Lunch doesn’t usually happen at 11am, but MIT economics professor Daron Acemoglu is an efficient man. We are meeting early and close to his office in Cambridge, Massachusetts, so that he can jet off immediately afterwards to record a podcast to discuss his new book. Our venue, a Hunan restaurant called Sumiao, is something rare and wonderful for Boston, and indeed much of the Eastern Seaboard — a really good Chinese place.

“This opened up before the pandemic,” says Acemoglu, “and it was just like, ‘Oh my God, my utility has just shot up!’” Spoken like a true economist.

Acemoglu’s utility is so high that the restaurant has opened early just for us. “Hello professor!” the waiting staff say, greeting Acemoglu and seating us in a special room at the back, where we have a great view of the open kitchen.

Acemoglu is clearly famous here, but he’s also famous in political economy circles worldwide. He’s won the John Bates Clark Medal, often a precursor to the Nobel Prize, and his expertise in linking together politics, economics and technology puts him front and centre in nearly every global policy discussion these days. His latest book, Power and Progress, is a critique of the past millennium of technological progress, co-written with fellow MIT professor Simon Johnson.

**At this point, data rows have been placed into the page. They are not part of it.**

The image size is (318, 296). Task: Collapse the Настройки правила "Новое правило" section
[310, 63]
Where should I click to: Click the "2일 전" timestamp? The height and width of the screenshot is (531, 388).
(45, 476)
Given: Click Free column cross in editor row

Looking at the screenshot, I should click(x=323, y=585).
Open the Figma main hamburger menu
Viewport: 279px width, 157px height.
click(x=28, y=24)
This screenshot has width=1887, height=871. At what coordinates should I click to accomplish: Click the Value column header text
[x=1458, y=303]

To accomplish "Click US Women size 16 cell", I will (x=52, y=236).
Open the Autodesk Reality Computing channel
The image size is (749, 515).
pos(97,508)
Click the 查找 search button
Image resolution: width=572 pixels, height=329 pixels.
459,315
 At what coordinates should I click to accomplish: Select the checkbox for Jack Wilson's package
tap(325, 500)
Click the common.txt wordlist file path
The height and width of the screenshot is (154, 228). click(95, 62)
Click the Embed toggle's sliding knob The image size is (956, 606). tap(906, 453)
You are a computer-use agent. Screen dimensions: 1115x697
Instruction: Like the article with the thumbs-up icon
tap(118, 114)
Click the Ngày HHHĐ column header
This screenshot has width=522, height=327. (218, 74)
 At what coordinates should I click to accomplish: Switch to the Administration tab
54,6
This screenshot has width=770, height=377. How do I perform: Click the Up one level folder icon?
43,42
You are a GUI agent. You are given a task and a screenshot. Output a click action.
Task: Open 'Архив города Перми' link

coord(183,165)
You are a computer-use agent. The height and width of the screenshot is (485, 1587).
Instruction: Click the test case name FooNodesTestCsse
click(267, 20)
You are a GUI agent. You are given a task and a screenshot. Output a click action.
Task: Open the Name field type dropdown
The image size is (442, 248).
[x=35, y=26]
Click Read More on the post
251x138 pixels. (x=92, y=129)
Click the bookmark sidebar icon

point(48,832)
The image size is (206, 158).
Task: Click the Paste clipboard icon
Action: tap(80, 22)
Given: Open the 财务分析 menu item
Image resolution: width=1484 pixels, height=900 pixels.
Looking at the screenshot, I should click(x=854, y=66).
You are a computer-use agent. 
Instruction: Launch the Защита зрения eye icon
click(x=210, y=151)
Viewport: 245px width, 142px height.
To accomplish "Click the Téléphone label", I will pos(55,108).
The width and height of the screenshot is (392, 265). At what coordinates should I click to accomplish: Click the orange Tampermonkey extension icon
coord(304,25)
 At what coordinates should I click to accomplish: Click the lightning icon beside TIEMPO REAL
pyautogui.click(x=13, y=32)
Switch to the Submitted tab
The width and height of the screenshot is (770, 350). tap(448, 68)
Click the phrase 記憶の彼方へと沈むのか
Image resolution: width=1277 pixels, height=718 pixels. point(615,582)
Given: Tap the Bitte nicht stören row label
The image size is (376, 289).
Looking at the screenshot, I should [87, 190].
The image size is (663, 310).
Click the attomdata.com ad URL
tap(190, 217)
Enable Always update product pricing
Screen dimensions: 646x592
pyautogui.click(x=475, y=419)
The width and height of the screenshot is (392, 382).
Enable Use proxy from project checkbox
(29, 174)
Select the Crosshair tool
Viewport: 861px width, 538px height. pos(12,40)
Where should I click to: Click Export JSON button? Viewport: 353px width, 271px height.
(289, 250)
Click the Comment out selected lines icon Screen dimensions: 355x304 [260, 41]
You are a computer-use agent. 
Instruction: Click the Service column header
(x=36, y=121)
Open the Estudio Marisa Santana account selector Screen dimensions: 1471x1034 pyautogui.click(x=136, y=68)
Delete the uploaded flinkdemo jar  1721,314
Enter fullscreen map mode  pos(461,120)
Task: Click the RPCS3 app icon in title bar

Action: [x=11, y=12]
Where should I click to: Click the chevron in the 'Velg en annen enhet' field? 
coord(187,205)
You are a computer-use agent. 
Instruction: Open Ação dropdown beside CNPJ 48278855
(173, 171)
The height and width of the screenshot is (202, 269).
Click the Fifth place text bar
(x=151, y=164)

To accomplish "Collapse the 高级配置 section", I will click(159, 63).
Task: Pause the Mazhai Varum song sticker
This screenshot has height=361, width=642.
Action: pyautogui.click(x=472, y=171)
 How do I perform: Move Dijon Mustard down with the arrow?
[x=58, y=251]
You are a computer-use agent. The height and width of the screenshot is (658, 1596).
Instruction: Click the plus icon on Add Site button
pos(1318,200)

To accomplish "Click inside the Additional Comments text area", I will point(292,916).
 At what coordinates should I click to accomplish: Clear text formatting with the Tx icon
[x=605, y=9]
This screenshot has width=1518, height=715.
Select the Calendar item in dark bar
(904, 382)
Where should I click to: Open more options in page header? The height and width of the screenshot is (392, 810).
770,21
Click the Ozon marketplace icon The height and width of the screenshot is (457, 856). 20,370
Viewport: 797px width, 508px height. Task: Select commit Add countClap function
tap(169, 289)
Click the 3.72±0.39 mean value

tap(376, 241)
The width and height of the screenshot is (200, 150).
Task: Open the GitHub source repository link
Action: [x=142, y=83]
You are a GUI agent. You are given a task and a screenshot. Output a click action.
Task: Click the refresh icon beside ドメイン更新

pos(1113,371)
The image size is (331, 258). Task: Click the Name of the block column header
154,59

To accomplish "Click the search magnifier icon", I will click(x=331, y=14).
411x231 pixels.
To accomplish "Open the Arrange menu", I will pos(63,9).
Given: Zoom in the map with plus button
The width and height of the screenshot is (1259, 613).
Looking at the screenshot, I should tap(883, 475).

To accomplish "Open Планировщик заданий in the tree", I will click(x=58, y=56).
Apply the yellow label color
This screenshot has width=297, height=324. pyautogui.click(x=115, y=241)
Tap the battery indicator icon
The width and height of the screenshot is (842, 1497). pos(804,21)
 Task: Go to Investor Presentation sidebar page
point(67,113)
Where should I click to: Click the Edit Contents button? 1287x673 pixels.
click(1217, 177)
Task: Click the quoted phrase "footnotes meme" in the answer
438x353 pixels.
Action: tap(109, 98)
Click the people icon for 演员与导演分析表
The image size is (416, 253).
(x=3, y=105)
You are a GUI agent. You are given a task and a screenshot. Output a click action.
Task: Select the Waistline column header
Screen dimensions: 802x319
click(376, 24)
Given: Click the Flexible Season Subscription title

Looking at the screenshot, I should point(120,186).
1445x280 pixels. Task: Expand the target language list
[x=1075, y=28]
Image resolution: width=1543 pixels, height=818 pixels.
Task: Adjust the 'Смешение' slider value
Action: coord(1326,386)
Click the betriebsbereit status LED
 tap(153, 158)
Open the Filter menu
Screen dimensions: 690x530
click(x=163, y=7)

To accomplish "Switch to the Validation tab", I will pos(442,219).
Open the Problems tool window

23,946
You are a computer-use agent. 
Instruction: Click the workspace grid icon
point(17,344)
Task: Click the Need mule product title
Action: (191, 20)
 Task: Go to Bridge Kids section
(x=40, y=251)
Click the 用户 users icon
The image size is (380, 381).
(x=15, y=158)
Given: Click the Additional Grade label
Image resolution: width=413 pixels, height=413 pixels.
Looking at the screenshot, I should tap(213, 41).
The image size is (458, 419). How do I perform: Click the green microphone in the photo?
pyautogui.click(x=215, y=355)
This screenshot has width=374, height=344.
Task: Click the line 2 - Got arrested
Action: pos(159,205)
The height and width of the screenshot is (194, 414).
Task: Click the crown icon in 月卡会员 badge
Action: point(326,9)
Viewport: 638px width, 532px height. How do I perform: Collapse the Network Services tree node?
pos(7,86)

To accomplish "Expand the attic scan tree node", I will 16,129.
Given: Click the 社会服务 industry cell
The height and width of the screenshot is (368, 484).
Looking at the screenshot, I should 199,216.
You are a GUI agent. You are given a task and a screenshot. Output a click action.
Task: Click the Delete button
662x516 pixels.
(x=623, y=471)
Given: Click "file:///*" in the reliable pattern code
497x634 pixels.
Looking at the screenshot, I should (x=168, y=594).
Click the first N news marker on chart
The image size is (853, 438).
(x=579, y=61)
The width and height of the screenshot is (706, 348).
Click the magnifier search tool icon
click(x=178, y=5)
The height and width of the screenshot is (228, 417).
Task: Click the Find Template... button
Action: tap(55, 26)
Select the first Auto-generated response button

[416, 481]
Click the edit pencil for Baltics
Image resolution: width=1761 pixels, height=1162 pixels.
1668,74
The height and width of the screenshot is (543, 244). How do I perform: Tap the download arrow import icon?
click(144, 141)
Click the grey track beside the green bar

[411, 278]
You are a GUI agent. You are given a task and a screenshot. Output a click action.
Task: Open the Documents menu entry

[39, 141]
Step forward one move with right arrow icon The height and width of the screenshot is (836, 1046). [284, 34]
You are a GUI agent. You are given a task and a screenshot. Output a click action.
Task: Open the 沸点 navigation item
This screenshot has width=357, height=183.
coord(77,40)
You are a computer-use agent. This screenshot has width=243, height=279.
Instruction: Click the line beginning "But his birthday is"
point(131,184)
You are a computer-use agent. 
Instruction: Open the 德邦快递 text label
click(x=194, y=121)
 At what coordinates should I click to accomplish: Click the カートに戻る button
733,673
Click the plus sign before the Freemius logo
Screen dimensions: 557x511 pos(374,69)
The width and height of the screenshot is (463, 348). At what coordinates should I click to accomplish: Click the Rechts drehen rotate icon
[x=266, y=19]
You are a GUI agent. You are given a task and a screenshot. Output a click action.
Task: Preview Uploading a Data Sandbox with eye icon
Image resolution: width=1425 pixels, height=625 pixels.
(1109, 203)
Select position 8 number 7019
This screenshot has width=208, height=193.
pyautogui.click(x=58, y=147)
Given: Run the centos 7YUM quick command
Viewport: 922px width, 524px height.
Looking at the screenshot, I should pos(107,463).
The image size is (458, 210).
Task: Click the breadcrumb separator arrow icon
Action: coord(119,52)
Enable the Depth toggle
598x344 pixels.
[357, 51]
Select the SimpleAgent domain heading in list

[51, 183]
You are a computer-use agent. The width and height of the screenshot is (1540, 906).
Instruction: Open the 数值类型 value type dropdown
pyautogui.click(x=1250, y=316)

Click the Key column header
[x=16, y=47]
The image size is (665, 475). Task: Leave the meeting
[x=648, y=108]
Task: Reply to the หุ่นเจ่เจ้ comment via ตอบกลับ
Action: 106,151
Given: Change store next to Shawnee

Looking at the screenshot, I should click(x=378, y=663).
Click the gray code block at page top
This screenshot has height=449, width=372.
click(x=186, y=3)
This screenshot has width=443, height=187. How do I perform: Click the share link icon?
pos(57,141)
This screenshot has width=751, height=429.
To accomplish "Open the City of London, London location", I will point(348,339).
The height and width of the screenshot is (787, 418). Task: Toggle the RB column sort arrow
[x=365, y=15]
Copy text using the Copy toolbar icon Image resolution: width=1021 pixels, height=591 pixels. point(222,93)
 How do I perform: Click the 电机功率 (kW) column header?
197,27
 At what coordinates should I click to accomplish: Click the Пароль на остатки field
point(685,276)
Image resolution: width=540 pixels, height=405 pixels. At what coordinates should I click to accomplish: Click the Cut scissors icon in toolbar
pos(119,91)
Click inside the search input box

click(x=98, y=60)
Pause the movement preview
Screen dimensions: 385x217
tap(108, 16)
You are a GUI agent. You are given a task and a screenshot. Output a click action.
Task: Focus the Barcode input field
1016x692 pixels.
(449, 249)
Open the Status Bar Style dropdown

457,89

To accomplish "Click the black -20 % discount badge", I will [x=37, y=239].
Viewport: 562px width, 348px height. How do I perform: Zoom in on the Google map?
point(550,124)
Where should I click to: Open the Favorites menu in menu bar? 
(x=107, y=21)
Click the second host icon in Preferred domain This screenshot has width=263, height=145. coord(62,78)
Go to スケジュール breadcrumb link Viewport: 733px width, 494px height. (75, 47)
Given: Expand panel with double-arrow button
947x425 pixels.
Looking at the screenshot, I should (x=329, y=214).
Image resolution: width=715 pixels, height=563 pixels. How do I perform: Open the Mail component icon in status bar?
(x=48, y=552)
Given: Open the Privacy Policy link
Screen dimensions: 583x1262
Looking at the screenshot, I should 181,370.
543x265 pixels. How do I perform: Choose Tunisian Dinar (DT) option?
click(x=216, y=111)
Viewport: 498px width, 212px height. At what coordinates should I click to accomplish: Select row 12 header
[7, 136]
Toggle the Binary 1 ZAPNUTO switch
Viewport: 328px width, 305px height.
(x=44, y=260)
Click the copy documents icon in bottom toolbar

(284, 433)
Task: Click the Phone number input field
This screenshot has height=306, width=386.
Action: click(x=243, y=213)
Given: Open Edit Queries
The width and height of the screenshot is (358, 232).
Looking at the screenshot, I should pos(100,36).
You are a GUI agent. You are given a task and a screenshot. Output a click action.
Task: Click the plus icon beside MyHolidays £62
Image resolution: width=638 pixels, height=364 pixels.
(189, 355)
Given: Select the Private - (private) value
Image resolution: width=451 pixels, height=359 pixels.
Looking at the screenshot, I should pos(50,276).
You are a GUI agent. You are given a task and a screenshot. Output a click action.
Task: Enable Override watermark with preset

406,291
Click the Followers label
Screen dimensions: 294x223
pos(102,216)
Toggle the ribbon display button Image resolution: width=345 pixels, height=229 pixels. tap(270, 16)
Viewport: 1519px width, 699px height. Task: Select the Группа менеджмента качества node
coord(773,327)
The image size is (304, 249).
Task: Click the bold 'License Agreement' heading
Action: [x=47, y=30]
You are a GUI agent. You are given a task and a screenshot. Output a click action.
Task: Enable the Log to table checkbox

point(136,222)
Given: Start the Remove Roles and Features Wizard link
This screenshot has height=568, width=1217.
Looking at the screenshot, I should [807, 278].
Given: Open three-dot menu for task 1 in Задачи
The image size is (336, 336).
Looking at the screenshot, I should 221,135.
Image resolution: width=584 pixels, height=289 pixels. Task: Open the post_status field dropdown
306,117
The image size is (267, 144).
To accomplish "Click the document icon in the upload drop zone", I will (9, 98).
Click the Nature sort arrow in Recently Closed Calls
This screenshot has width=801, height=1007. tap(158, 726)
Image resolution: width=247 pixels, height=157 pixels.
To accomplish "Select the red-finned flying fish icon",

I settle in for a discussion about why technology isn’t always a win-win for labour, wages or human development if proper incentives and regulatory safeguards aren’t in place. But we immediately fall into another conversation about a shared topic of interest — Turkey.

Acemoglu, who is ethnically Armenian, was born in Istanbul in 1967 and grew up there. My father is Turkish, and my paternal side hails from Trabzon, on the Black Sea, where Turks mixed with Pontic Greeks, Caucasus peoples and any number of ethnic minorities, a melting pot that belies the nationalism plaguing the country right now.

I ask Acemoglu what it was like growing up Armenian in Turkey. “There were various levels of discrimination, but I never felt insecure or unsafe,” he says. Still, he adds, “You’re different, and you recognise that.”

I observe that the Turkish economist Dani Rodrik — who teaches a stone’s throw away at Harvard — once told me that being from Turkey was one of the reasons he became an early questioner of the Washington Consensus. This was the view that neoliberal globalisation would lift all boats, all the time (it created more wealth than ever before, but also more in-country inequality).

Did place influence Acemoglu in a similar way? He nods. “It’s all about place and history. I was in school [in Turkey] at the end of the military regime. I saw democracy wasn’t functioning and that the economy was in trouble. My not-so-sophisticated 16-year-old mind was wondering, ‘What’s the connection between these things?’ So I said ‘OK, I’m going to study economics to try and find out.’”

His 2019 book, The Narrow Corridor, examined the balance between state strength and the strength of society, as measured by things such as civil organisations, collective action and the media. “Those things have always been very weak in Turkey, because the Ottoman Empire was a top-down empire,” Acemoglu says, observing that the bottom-up flourishing of politics that followed the empire’s collapse was quickly recentralised by Mustafa Kemal Atatürk. As for Recep Tayyip Erdoğan’s strong first-round showing in Turkey’s presidential election, Acemoglu says simply: “It’s a sad day for Turkey.” 


Perusing the menu, I see that it’s full of spice. “Can you take a bit of heat?” Acemoglu asks. Always, I say. We decide on family-sized portions of Grandma’s Pork, string beans and aubergine, and the professor’s favourite dish — Yellow River Beef. “It comes in a broth with a very interesting type of pepper, very flavourful. It doesn’t actually burn your stomach but it will numb your mouth.” I am suddenly reminded of a painful lesson I once learnt over a dish of spicy chicken in Kunming — when the heat is too much, eat rice, don’t drink water, which only makes it worse.

When our server, Bernadette, arrives, I make sure we put in a double order of rice, both white and the black sticky kind. We also order a couple of mocktails.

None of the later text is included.